ACTION ITEM: Set down exactly the lines below between the line holding "Screen dimensions: 1079x327" and the line holding "Given: Stop the", inclusive; no other line belongs in the answer.

......

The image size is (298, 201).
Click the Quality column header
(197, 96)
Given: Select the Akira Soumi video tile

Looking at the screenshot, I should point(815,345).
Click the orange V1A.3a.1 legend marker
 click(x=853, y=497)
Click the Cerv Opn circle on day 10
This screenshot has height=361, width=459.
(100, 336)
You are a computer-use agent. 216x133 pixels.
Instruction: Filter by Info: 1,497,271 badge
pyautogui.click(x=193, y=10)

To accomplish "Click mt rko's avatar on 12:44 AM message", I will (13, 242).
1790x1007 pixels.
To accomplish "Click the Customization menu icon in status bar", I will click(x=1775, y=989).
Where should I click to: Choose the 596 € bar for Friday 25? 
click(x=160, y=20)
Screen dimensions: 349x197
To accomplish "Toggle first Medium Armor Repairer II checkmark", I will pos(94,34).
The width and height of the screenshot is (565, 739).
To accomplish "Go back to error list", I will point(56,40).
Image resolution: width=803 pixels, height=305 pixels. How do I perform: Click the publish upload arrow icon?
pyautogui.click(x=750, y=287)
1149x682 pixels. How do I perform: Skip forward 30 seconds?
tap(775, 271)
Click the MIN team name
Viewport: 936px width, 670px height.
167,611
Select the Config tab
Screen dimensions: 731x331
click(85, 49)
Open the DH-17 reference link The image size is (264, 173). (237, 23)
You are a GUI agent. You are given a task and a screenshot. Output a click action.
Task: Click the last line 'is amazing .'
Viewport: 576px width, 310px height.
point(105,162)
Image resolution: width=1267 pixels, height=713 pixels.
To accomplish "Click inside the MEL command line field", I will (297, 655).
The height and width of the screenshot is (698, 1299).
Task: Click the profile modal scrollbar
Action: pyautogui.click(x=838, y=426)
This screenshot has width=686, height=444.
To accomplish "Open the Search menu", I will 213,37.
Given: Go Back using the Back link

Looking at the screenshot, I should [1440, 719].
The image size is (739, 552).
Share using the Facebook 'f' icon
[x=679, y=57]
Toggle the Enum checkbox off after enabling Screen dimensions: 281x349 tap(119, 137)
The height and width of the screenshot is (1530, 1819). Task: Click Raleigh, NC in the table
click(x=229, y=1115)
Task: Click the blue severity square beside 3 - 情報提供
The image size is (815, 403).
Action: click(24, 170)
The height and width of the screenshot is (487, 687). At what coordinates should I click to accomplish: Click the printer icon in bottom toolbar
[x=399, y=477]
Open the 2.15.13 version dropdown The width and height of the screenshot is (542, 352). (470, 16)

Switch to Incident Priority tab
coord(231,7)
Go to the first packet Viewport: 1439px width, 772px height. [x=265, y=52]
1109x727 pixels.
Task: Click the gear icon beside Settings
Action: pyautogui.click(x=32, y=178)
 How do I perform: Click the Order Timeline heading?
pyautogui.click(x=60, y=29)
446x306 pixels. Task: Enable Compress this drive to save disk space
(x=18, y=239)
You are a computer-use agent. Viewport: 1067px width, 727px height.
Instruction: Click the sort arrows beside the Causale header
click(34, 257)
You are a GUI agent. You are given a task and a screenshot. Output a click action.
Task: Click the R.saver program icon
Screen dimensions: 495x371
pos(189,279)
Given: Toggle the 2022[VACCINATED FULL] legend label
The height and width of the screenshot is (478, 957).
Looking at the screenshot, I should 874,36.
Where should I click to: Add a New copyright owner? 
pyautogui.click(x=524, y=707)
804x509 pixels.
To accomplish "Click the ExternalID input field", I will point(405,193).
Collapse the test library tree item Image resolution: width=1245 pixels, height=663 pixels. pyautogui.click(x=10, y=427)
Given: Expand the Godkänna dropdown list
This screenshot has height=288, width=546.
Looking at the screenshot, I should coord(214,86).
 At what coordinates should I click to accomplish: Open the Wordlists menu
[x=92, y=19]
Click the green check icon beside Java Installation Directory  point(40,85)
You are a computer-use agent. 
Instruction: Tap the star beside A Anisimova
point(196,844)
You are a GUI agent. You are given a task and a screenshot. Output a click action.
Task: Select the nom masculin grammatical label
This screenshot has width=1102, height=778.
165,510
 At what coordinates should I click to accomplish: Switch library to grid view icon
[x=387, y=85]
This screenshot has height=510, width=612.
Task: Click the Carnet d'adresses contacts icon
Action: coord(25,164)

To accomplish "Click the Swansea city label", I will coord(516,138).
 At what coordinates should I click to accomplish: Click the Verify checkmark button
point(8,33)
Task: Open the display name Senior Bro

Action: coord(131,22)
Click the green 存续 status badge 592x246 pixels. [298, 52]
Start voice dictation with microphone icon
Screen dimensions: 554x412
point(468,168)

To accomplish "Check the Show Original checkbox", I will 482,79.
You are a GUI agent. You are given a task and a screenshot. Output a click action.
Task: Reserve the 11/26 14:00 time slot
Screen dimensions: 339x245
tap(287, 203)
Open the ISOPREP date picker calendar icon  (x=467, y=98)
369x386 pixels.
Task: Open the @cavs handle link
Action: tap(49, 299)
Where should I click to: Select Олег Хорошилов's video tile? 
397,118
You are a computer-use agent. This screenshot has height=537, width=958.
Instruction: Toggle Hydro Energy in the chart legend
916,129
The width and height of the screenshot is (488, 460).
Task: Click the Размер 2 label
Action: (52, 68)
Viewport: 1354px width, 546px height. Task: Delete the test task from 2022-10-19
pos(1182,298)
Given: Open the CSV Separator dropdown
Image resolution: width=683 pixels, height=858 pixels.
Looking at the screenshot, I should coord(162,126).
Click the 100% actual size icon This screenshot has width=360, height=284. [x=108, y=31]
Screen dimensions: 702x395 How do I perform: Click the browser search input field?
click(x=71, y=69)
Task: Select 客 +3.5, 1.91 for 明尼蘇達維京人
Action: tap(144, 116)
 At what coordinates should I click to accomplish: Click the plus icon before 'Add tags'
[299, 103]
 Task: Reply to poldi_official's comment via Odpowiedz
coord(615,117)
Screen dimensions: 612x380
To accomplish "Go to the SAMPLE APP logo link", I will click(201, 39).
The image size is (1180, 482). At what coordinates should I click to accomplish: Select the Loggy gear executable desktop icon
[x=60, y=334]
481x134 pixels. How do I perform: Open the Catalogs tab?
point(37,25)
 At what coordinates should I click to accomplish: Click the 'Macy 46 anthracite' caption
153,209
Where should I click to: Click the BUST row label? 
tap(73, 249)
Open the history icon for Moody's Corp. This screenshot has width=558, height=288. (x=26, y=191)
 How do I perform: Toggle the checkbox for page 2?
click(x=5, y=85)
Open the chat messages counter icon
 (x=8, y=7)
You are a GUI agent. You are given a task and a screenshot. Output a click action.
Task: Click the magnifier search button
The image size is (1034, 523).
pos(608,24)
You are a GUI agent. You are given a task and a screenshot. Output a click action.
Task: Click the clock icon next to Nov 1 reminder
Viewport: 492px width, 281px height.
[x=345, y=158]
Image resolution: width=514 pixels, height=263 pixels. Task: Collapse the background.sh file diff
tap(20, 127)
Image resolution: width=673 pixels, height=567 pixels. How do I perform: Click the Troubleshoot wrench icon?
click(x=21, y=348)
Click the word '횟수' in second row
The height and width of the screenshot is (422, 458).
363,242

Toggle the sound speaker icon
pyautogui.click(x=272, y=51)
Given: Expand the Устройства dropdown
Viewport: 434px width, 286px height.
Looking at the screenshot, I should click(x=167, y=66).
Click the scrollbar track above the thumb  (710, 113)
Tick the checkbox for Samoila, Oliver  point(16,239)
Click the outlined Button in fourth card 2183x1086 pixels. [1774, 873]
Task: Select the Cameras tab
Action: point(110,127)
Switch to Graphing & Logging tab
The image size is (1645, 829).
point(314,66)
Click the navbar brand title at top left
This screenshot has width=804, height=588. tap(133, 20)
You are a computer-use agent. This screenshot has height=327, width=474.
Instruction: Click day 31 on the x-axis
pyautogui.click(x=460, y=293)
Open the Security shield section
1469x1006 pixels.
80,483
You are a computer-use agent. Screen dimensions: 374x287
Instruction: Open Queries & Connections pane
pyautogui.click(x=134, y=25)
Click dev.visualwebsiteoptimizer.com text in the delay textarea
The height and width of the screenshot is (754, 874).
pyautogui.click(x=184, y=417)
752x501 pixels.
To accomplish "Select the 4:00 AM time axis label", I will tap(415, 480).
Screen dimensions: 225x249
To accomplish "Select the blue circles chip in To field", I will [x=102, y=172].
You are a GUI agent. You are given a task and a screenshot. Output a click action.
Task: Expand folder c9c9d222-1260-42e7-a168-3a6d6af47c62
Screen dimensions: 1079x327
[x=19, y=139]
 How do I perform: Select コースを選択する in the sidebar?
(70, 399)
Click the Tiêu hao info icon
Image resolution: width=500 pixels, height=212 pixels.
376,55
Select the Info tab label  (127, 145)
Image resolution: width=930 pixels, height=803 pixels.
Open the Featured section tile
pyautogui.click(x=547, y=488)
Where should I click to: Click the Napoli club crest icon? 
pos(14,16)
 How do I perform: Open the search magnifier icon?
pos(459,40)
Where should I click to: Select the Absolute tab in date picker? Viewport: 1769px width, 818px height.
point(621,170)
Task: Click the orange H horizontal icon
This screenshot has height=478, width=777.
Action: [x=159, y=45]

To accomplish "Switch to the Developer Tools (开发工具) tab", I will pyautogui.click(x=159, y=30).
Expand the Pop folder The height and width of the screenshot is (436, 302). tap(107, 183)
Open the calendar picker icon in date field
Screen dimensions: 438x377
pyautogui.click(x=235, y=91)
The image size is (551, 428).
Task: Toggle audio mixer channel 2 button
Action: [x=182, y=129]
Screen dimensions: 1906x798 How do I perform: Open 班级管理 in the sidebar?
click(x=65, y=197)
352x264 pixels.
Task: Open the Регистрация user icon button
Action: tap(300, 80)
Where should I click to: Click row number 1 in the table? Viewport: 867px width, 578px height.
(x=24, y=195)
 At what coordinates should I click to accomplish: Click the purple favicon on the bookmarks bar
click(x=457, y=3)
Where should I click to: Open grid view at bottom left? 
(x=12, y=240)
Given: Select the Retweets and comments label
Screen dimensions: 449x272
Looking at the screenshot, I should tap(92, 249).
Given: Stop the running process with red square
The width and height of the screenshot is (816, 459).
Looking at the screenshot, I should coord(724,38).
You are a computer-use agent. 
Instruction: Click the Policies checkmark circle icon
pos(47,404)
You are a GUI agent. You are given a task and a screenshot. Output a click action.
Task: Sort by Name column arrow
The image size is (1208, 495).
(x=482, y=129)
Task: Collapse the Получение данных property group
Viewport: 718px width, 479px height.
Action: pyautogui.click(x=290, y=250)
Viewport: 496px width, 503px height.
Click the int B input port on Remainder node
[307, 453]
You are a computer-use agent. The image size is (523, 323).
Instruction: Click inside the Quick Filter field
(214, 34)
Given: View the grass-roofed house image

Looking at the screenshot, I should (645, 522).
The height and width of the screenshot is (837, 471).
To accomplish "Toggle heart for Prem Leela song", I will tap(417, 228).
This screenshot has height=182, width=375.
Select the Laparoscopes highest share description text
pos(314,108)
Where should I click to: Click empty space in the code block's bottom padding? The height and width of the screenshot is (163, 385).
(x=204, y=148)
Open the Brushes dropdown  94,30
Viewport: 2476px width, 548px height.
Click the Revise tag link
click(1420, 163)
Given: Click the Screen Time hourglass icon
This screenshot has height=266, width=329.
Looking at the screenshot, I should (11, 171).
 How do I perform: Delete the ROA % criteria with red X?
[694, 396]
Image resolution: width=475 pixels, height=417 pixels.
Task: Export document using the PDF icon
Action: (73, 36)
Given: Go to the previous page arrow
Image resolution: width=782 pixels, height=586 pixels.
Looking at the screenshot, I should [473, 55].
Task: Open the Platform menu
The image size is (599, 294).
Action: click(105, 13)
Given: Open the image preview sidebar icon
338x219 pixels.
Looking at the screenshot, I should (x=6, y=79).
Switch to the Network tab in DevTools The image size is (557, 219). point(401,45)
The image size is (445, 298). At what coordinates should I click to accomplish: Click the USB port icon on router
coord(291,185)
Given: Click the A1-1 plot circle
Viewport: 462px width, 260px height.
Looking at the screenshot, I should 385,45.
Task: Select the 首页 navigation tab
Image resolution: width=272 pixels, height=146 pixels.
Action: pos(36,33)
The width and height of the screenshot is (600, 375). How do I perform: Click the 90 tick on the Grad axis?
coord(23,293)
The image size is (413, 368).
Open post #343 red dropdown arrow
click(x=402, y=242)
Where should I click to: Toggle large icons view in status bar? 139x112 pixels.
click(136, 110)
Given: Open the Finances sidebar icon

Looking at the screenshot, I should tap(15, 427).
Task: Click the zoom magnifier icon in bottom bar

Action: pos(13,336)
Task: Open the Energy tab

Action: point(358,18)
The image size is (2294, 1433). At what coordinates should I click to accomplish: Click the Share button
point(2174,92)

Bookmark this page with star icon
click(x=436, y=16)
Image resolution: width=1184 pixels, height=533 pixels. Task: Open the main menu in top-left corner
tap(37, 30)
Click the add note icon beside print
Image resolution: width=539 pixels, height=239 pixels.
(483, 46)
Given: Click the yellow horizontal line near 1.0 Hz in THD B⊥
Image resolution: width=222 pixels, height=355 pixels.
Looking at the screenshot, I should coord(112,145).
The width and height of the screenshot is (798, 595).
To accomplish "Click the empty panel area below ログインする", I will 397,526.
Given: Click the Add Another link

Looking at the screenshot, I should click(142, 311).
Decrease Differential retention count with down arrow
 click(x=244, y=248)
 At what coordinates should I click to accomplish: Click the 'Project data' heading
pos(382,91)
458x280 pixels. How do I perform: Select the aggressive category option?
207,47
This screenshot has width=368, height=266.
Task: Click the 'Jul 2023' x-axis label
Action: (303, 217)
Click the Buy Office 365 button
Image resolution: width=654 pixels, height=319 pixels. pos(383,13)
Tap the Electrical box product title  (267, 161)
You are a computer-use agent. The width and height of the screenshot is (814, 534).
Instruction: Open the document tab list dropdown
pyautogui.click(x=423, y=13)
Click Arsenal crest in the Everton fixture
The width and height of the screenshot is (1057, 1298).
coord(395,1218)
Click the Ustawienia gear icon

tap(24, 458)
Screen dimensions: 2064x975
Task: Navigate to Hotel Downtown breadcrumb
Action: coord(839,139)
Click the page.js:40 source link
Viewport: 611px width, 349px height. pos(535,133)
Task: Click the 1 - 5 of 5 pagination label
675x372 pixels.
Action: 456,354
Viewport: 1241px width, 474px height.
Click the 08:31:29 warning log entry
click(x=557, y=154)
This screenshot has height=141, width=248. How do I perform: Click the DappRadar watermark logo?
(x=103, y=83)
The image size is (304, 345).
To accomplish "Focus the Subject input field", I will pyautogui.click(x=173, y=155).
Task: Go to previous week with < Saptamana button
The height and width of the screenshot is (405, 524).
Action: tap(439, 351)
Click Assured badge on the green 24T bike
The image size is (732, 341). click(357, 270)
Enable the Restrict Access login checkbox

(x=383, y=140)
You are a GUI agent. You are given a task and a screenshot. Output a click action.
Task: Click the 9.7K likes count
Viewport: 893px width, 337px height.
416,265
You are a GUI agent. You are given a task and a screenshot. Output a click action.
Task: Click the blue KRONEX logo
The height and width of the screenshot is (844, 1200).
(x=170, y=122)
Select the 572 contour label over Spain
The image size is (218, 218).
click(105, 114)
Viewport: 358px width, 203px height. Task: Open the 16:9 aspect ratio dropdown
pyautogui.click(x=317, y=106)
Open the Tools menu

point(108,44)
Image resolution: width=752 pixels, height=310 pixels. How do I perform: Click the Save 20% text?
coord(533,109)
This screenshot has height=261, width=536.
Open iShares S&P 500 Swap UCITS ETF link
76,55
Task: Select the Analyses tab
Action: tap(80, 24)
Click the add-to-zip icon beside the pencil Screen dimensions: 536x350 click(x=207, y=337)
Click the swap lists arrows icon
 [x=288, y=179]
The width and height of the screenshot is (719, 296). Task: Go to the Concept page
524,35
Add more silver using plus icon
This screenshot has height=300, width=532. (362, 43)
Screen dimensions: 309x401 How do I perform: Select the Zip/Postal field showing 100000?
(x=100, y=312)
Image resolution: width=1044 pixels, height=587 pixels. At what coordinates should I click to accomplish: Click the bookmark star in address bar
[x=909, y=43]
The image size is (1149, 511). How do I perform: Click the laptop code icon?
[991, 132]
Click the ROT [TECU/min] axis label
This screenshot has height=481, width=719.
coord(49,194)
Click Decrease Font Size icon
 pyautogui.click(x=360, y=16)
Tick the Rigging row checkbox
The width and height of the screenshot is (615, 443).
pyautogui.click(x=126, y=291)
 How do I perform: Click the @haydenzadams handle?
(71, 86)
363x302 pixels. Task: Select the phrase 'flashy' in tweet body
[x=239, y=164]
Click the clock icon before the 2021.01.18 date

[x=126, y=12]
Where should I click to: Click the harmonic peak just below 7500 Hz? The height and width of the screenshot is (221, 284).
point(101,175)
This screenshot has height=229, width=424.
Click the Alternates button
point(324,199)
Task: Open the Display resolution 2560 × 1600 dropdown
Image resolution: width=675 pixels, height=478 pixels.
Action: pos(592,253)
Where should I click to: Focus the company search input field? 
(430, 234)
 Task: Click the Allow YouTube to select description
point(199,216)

......

TASK RESPONSE:
Screen dimensions: 1079x327
[x=19, y=139]
 How do I perform: Select コースを選択する in the sidebar?
(70, 399)
Click the Tiêu hao info icon
Image resolution: width=500 pixels, height=212 pixels.
376,55
Select the Info tab label  (127, 145)
Image resolution: width=930 pixels, height=803 pixels.
Open the Featured section tile
pyautogui.click(x=547, y=488)
Where should I click to: Click the Napoli club crest icon? 
pos(14,16)
 How do I perform: Open the search magnifier icon?
pos(459,40)
Where should I click to: Select the Absolute tab in date picker? Viewport: 1769px width, 818px height.
point(621,170)
Task: Click the orange H horizontal icon
This screenshot has height=478, width=777.
Action: [x=159, y=45]

To accomplish "Switch to the Developer Tools (开发工具) tab", I will pyautogui.click(x=159, y=30).
Expand the Pop folder The height and width of the screenshot is (436, 302). tap(107, 183)
Open the calendar picker icon in date field
Screen dimensions: 438x377
pyautogui.click(x=235, y=91)
The image size is (551, 428).
Task: Toggle audio mixer channel 2 button
Action: [x=182, y=129]
Screen dimensions: 1906x798 How do I perform: Open 班级管理 in the sidebar?
click(x=65, y=197)
352x264 pixels.
Task: Open the Регистрация user icon button
Action: tap(300, 80)
Where should I click to: Click row number 1 in the table? Viewport: 867px width, 578px height.
(x=24, y=195)
 At what coordinates should I click to accomplish: Click the purple favicon on the bookmarks bar
click(x=457, y=3)
Where should I click to: Open grid view at bottom left? 
(x=12, y=240)
Given: Select the Retweets and comments label
Screen dimensions: 449x272
Looking at the screenshot, I should tap(92, 249).
Given: Stop the running process with red square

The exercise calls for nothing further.